## AUFGABEN
(1) Stelle die Datenzeilen, beginnend mit der Zeile, die „You are a computer-use“ enthält, und endend mit der Zeile, die „(x=27, y=276)“ enthält, als zweispaltiges CSV mit den Spalten „Auftrag“ und „Antwort“ dar, wobei jedes Feld in Anführungszeichen steht und Zeilenumbrüche durch Leerzeichen ersetzt werden. Lass die Bilder dabei weg.
(2) Schreibe den Text über Monika Hohlmeiers Kampf um ein Comeback in Oberfranken weiter.

## TEXTAUSZUG
MÜNCHEN - Eigentlich ist sie nicht so leicht aus der Ruhe zu bringen. Fassung zu wahren hat Strauß-Tochter Monika Hohlmeier von Kind an trainiert. Doch das ist ihr zu viel - Wie Ex-Ministerin Hohlmeier in der oberfränkischen Provinz um ein Comeback kämpft.

Eigentlich ist sie nicht so leicht aus der Ruhe zu bringen. Fassung zu wahren hat Strauß-Tochter Monika Hohlmeier von Kind an trainiert. Doch das ist ihr zu viel. Ausgerechnet die sonst so verschlafenen Bayern-Sozis hat sie in ihrer neuen Wahl-Heimat Franken aus dem Dornröschenschlaf geweckt. Die plakatieren von Hof bis in die fränkische Biermetropole Kulmbach ihren Kandidaten: „Ein Oberfranke für Oberfranken!“ Und treffen die Oberbayerin damit an ihrem wunden Punkt.

## DATENTEIL
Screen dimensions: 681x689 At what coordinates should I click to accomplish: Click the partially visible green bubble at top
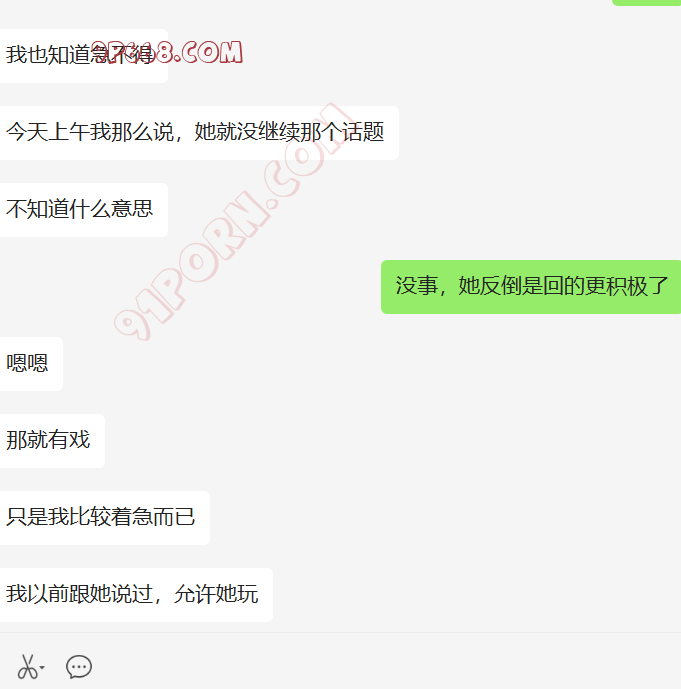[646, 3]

...

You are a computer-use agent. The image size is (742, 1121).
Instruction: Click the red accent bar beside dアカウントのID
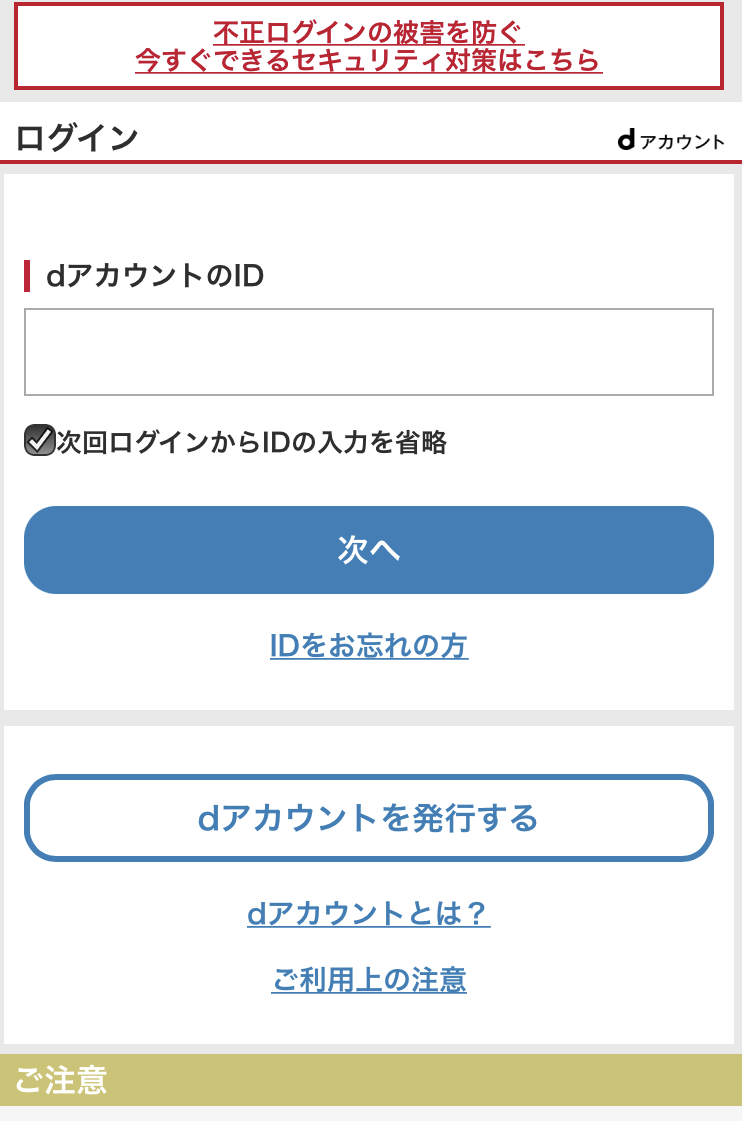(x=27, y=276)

## LÖSUNGEN
(1)
Auftrag,Antwort
"You are a computer-use agent. The image size is (742, 1121). Instruction: Click the red accent bar beside dアカウントのID","(x=27, y=276)"

(2)
„Das ist echter Wahlbetrug“, giftet Monika Hohlmeier. „Den können die Franken wählen, und er kommt trotzdem nicht ins Europaparlament“, echauffiert sie sich. „Die SPD bräuchte in ganz Deutschland 60 Prozent, um den Herrn Stauch nach Brüssel zu bringen. Der ist erst auf Listenplatz 58.“ Von 60 Prozent aber ist die SPD noch viel weiter entfernt als die CSU von ihrer Traummarke 50 plus X in Bayern.

Das weiß im Burghotel von Lichtenberg an diesem Abend jeder. Die CSU hat eingeladen. „Monika Hohlmeier spricht und hört zu“, steht auf der Einladung. 30 Leute sind gekommen. Ein paar aus dem Ortsverein. Eine große Abordnung des CSU-Verbandes aus dem Nachbardorf Issigau. Eine Hand voll Sympathisanten. Das ist alles.

Lassen sich die Oberfranken eine Ausrangierte vorsetzen?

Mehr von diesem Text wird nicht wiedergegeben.